Известный блогер Тумсо Абдурахманов настойчиво продвигает версию, что «геноцида русских не было». При этом он не жил в городе Грозном, а проживал с семьей в поселке Андреевская Долина примерно за восемь километров от Грозного. На момент прихода к власти Джохара Дудаева ему пять лет от роду (а мне шесть), и проводить опросы в таком возрасте, согласитесь, сложно. На момент начала Первой чеченской войны ему восемь лет (а мне девять), а на момент начала Второй чеченской ему — тринадцать лет, мне — четырнадцать (возраст чеченской невесты и я уже засватана!). Выдавали замуж рано. Подружек выдали в 13–15 лет.

Мальчиков-подростков в момент страшных боев чеченцы сразу увозят подальше от столицы в русские регионы, сопредельные республики, заграницу. Отец Тумсо Абдурахманова, насколько известно с его же слов, преданно служил системе Ичкерии. И так с каждым, который заявит, что «геноцида русских (русскоязычных) не было». Тумсо Абдурахманов может ошибаться из-за возраста (а лжецы, которые на тот момент были взрослыми людьми, лгут намеренно).

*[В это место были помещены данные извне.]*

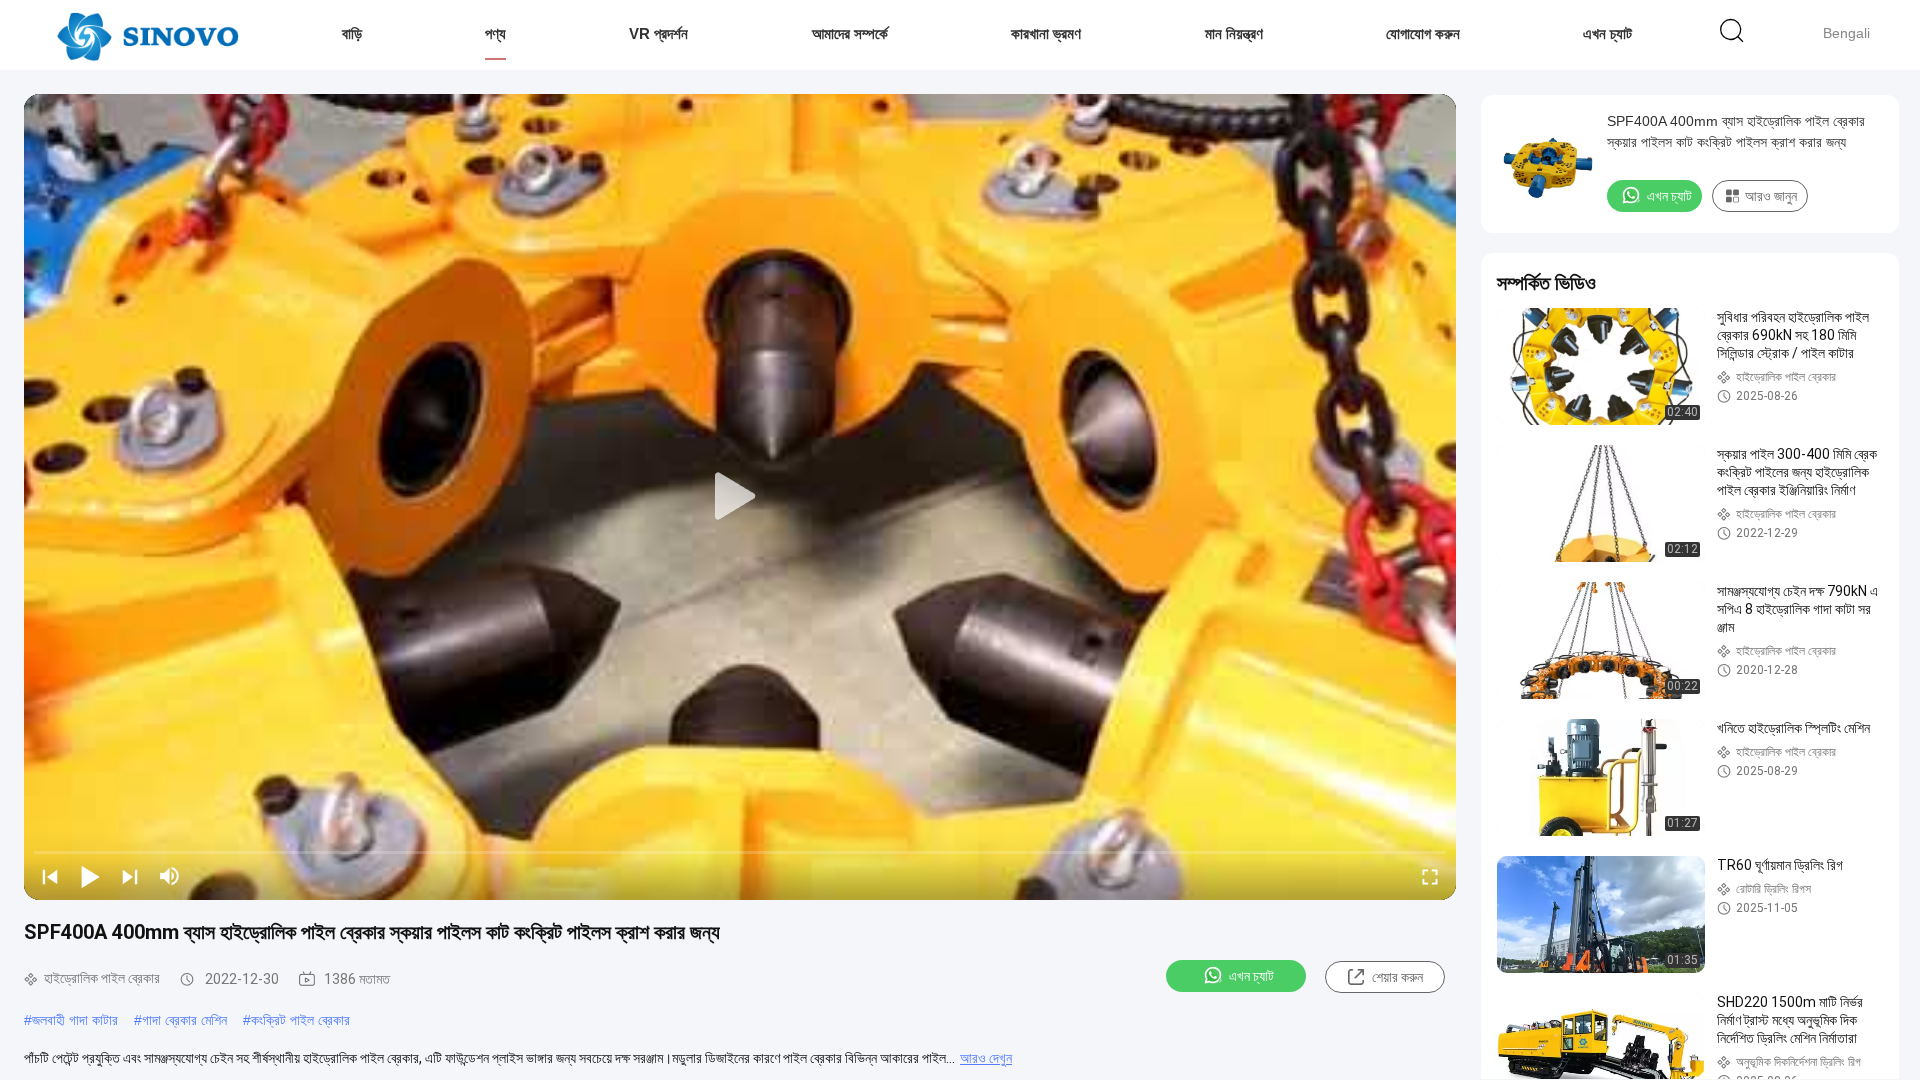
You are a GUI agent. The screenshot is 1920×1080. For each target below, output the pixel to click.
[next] (130, 876)
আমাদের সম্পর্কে (850, 33)
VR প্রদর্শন (658, 33)
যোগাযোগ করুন (1423, 33)
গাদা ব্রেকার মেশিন (184, 1020)
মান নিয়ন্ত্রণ (1234, 33)
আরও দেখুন (986, 1058)
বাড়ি (352, 33)
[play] (740, 497)
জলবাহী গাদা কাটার (75, 1020)
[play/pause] (90, 876)
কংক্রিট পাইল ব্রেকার (300, 1020)
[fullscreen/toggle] (1430, 876)
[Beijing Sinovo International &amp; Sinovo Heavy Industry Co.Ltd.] (147, 35)
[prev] (50, 876)
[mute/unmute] (170, 876)
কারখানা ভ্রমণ (1046, 33)
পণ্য (495, 33)
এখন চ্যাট (1607, 33)
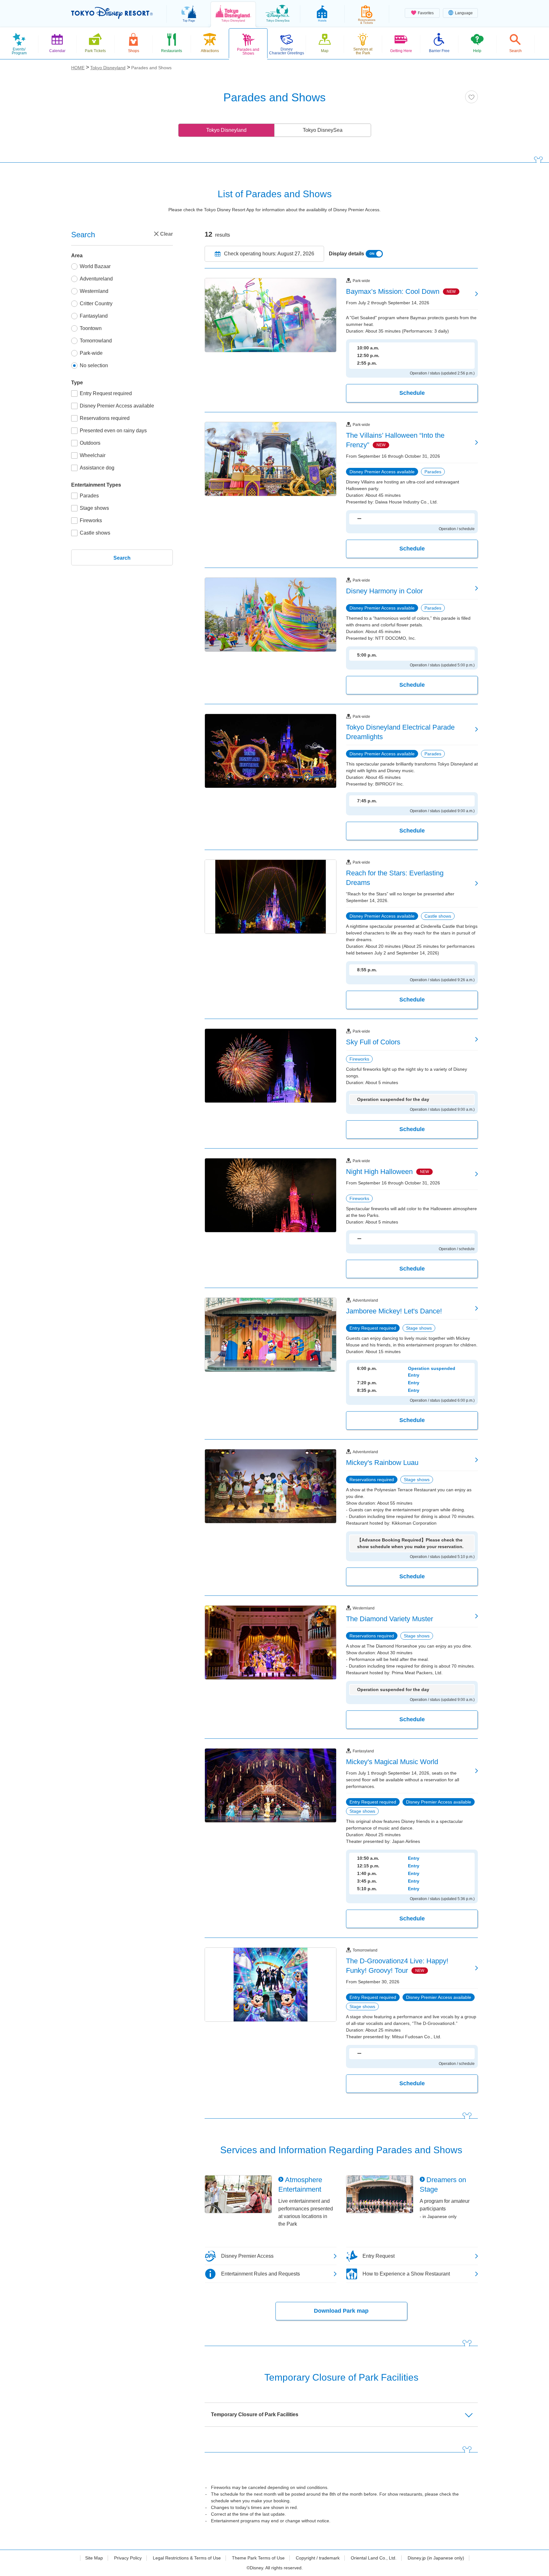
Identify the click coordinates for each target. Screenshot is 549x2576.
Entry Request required (106, 393)
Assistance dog (97, 467)
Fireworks (91, 520)
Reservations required (105, 418)
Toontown (91, 328)
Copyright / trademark (318, 2557)
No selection (94, 365)
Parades (89, 495)
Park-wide (91, 353)
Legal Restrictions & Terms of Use (187, 2557)
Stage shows (94, 508)
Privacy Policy (128, 2557)
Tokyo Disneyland (226, 130)
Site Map (94, 2557)
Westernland (94, 291)
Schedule (412, 393)
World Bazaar (95, 266)
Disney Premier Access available (117, 405)
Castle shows (95, 533)
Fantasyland (94, 316)
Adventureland (96, 278)
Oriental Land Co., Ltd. (373, 2557)
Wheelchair (92, 455)
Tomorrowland (96, 340)
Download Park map (341, 2311)
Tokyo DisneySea (322, 130)
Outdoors (90, 443)
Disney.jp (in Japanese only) (436, 2557)
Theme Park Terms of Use (258, 2557)
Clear (166, 234)
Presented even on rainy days (113, 430)
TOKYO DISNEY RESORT (112, 13)
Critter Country (96, 303)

На момент Второй чеченской войны Анзор Масхадов, сын ичкерийского президента Аслана Масхадова, уже давно был в Малайзии, а Ахмед Закаев оказался в Великобритании. Племянник Джохара Дудаева, Муса Таипов, убежал из Чечни еще раньше, да еще и, по собственному признанию, с мешком фальшивых паспортов на разные национальности! Конечно, всем им я мешаю врать о реальной жизни в Ичкерии, а именно: о казнях, пытках, голоде, просящих милостыню стариках и детях. Мешаю врать я и российским пропагандистам об обстрелах «террористов» на мирном рынке. Целые бригады аферистов собираются в интернете и по методичкам спецслужб сочиняют бред о моих дедушках-ветеранах, настоящих борцах с фашистами, о дневнике и обо мне, чтобы дискредитировать и опорочить, так как я беспристрастный свидетель и не принимаю ничью военную сторону. Например, я не собираюсь хвалить политиков Ичкерии, России или объявлять Шамиля Басаева «правозащитником».

1994

19.10.

Взрослые говорят, что на город идут танки. Русские. Ельцин объявил нам войну, чтоб ему!

Дедушка в больнице. Я боюсь, когда бомбят. Я и мама продаем газеты. Они плохо продаются. Один раз я даже просила милостыню с мамой, один раз сама. Руку протягивать не стыдно, стыдно смотреть на людей. Купили лекарства на эти деньги

29.10.

Мама оставляла меня у тети Вали и Аленки. Тут еще Васька пришел, сын тети Дуси. Мы играли в карты. Света нет, и газа тоже.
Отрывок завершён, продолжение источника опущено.